- Construction backlog held steady at 8.9 months in May as increased infrastructure bookings offset a plunge in heavy industrial projects, according to Associated Builders and Contractor analysis.
- Commercial and institutional backlog was unchanged at 9.2 months, but heavy industrial projects plunged by 1.2 months, or about 14%. A 1.3-month uptick in the infrastructure segment – a 16% gain – offset that loss to hold overall levels basically flat over the last 30 days and year.
- “During a period of ongoing tumult associated with major bank failures, a near-miss debt ceiling and shifting monetary policy, nonresidential construction backlog has remained remarkably stable,” said Anirban Basu, ABC chief economist in the release. “At nearly nine months, backlog is essentially unchanged from a year ago and the previous month.”
ABC’s Construction Confidence Index reading for sales and staffing levels both moved lower in May, but stayed well above a score of 50, indicating expectations for continued growth over the next six months, according to ABC. But its reading for profit margin expectations ticked up again, defying the impacts of inflation and higher wages.
“Contractor confidence remains elevated despite massive increases in cost of capital and growing concerns over the nation’s commercial real estate segment, with firms indicating sufficient demand and associated pricing power that will keep profit margins steady or better,” said Basu. “Contractors also expect to bring on additional talent over the next six months, an indication of ongoing industry expansion.”
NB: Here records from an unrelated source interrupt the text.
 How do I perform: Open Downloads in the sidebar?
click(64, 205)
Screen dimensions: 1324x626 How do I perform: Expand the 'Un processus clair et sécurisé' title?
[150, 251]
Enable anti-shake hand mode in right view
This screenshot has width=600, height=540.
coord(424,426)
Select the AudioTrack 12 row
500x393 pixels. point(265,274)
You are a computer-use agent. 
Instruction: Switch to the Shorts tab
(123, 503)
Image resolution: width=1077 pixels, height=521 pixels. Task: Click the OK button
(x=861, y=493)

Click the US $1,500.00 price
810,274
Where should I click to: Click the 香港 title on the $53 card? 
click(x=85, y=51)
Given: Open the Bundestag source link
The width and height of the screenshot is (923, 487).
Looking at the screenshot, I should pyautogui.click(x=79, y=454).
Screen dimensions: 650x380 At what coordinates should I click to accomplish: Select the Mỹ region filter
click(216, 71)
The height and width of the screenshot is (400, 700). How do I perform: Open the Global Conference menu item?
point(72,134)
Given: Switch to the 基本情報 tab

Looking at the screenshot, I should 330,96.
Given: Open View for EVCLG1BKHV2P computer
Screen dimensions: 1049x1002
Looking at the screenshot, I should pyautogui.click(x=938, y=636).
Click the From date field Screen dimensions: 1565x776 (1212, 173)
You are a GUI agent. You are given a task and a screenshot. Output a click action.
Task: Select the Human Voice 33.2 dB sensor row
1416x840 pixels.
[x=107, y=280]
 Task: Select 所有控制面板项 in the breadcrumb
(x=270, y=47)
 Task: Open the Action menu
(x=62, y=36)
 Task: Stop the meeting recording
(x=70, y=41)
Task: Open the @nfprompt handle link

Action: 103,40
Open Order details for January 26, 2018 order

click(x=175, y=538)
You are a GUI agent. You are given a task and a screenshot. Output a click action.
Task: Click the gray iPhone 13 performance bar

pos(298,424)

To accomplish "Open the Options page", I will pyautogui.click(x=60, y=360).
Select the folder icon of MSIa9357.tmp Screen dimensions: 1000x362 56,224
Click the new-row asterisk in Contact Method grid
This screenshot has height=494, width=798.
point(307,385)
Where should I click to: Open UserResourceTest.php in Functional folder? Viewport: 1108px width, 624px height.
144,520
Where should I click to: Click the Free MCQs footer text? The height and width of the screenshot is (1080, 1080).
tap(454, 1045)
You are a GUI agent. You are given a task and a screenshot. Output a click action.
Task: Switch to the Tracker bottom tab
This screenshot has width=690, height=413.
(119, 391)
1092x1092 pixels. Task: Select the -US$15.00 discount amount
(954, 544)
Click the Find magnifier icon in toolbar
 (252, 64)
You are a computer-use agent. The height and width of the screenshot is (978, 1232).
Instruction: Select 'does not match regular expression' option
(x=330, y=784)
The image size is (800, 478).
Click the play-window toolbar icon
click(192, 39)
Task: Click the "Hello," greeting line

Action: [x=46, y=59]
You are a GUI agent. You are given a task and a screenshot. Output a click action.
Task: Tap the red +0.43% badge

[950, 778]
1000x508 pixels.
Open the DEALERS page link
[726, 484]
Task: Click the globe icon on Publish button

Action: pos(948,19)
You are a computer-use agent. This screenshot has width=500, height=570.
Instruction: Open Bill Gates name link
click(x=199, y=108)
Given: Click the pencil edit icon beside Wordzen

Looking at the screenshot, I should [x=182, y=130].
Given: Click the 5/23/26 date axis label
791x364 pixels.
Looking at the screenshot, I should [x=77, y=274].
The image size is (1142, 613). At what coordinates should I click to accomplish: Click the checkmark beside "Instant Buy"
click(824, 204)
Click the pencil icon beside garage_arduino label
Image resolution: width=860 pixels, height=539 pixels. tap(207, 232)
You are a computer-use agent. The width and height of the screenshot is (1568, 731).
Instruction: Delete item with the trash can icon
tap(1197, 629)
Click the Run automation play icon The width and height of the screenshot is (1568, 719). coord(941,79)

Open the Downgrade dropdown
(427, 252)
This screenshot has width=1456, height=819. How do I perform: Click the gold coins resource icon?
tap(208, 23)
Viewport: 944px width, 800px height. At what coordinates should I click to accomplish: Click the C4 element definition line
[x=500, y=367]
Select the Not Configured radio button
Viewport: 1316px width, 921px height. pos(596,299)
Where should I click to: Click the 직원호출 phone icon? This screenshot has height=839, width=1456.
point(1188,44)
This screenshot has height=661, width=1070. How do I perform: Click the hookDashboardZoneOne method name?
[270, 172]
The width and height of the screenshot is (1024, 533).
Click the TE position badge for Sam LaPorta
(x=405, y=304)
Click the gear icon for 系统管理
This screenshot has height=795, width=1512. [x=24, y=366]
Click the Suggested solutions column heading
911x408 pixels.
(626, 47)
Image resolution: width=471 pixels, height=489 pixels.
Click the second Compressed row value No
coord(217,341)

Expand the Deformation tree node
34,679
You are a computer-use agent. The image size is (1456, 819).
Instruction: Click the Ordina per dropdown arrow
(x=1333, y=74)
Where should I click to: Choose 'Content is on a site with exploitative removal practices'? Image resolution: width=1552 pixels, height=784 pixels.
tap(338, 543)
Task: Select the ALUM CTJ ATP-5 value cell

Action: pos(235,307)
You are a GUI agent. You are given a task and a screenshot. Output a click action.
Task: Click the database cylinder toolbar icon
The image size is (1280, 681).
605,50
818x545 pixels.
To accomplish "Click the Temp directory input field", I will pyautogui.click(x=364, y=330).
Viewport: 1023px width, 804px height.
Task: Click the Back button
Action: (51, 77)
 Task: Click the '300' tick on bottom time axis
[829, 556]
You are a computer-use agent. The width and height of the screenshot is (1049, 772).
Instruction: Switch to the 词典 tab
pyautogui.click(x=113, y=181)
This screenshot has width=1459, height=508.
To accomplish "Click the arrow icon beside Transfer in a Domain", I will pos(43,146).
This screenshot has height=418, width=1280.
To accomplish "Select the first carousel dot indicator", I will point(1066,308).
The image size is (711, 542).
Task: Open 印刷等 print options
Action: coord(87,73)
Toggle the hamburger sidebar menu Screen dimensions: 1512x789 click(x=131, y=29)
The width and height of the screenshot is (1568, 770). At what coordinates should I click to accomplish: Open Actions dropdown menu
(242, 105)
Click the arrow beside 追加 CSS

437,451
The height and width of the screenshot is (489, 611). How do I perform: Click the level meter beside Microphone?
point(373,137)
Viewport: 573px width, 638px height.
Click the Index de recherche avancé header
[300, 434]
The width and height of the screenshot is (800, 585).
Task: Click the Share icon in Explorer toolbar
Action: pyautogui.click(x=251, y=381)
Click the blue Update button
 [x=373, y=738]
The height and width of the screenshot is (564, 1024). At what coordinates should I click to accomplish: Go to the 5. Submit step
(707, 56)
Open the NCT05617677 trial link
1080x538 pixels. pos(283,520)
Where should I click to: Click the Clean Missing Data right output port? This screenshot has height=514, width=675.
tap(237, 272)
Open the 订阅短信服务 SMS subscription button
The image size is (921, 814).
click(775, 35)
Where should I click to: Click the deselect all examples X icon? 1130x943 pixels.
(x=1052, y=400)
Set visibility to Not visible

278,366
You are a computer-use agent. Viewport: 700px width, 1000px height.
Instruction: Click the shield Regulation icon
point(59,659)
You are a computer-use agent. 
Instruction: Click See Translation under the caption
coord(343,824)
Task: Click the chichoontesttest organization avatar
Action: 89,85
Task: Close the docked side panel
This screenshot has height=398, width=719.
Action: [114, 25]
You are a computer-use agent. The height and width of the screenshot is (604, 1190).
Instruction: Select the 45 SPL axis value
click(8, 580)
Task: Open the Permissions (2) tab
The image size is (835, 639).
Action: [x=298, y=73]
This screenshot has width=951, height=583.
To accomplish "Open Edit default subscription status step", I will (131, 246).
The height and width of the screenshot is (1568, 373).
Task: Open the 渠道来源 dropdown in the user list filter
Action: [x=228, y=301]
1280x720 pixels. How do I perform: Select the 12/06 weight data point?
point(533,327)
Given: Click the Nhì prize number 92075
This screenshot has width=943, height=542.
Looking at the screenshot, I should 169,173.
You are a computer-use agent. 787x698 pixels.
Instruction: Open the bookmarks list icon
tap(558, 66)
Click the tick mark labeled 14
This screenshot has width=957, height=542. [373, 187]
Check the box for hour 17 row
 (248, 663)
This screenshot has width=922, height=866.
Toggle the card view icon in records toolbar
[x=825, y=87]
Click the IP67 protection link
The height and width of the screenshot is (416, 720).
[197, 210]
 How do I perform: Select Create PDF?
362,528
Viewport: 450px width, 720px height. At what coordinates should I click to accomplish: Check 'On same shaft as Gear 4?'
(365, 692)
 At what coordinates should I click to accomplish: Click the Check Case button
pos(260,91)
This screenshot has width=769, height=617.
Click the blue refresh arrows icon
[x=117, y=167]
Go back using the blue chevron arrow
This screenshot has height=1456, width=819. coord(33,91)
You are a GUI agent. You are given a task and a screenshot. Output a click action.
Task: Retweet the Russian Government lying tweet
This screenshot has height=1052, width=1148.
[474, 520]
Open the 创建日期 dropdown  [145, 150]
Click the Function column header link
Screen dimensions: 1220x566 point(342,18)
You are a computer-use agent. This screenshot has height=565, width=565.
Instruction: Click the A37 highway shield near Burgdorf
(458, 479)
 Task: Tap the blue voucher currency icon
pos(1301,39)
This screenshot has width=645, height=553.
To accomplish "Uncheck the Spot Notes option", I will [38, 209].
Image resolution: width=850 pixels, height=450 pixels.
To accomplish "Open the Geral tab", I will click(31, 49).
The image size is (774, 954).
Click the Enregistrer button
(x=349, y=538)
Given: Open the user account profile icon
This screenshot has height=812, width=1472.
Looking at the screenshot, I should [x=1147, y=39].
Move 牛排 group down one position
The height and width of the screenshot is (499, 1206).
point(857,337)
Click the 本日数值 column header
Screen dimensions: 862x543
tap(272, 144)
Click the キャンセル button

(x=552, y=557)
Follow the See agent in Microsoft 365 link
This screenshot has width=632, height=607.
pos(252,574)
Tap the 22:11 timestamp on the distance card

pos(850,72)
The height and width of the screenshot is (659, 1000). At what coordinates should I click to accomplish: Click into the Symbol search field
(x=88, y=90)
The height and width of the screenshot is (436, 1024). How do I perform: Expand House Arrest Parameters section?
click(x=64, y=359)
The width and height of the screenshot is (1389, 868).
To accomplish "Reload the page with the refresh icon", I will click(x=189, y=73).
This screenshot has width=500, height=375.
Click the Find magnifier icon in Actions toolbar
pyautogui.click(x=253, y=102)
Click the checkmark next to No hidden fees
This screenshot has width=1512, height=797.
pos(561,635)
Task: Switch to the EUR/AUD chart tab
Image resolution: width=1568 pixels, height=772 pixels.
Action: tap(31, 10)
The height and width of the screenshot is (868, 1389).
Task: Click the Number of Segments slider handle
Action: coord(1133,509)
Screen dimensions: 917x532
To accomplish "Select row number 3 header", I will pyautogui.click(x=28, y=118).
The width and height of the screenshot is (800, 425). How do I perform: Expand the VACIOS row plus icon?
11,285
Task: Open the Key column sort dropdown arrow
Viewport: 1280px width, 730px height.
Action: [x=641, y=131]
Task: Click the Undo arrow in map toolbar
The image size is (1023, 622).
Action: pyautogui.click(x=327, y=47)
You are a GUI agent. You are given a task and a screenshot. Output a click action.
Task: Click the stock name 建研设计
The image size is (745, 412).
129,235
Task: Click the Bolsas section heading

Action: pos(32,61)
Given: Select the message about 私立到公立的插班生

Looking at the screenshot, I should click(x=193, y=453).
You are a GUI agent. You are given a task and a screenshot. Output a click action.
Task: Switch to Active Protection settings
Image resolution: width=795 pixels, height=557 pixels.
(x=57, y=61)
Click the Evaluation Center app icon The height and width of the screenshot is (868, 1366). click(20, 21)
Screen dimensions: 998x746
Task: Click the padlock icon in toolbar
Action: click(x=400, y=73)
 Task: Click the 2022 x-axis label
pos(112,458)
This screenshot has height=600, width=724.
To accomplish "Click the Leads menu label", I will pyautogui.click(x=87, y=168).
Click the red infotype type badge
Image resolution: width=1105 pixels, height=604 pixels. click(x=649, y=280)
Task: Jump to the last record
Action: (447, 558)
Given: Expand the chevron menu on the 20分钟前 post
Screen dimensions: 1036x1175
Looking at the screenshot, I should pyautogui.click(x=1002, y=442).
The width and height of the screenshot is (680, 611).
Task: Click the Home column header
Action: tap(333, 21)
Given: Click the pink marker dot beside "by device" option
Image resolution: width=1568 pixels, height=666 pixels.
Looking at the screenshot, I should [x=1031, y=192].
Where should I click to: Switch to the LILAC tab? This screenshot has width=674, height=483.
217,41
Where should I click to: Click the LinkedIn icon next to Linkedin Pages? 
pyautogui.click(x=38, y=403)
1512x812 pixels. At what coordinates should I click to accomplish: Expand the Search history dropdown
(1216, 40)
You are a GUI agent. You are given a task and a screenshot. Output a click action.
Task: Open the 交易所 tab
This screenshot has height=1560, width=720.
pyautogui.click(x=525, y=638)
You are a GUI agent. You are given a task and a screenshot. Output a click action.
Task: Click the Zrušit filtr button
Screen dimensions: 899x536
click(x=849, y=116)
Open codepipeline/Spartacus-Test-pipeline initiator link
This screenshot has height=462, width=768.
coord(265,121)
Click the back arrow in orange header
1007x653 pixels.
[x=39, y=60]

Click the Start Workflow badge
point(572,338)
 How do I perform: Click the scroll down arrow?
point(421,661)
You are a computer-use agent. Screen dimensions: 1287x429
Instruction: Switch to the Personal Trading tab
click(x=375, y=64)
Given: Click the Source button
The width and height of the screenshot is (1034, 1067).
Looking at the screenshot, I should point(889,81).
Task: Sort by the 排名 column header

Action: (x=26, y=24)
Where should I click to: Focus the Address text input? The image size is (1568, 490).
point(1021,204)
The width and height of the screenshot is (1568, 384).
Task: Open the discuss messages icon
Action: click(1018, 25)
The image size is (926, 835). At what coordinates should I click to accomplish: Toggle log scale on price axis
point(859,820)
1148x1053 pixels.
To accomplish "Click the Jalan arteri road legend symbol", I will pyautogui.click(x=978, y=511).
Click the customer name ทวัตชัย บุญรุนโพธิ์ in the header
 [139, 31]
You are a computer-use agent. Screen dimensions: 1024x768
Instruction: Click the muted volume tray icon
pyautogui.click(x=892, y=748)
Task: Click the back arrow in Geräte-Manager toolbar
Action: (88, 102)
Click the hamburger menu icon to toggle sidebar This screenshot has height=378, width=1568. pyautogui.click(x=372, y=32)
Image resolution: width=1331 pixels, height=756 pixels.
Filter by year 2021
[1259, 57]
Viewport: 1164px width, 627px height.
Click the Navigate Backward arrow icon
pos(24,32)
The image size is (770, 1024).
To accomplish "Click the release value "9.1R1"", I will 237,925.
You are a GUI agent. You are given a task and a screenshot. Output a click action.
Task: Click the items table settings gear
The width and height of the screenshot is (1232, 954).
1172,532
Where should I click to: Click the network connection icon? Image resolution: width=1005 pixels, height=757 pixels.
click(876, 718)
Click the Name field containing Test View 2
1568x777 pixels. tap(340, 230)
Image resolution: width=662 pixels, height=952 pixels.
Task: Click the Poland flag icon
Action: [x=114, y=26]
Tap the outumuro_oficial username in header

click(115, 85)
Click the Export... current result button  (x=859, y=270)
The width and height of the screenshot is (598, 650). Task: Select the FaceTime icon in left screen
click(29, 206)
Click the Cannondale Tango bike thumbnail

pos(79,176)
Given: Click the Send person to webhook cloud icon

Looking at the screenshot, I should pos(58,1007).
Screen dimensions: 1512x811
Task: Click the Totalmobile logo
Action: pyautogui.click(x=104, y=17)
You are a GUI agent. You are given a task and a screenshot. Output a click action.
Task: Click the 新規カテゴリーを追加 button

While infrastructure projects, led by the manufacturing boom, moved up in May, commercial and institutional projects stayed flat. The sector hasn’t experienced much growth over the past few months, especially as credit conditions tighten, material prices rise and inflation persists, according to the report.
The latest Dodge Momentum Index, a benchmark that measures nonresidential planning, dropped 2% in May due to slower commercial activity. The index, which typically leads actual construction spending by 12 months, fell for the third month in a row and could indicate further slowdowns for the rest of the year.
ABC’s backlog reading measures the work that contractors have booked, but have not yet begun. The association pairs the benchmark each month with its Construction Confidence Index, which polls construction executives about their outlook for sales, profit margins and staffing over the next six months.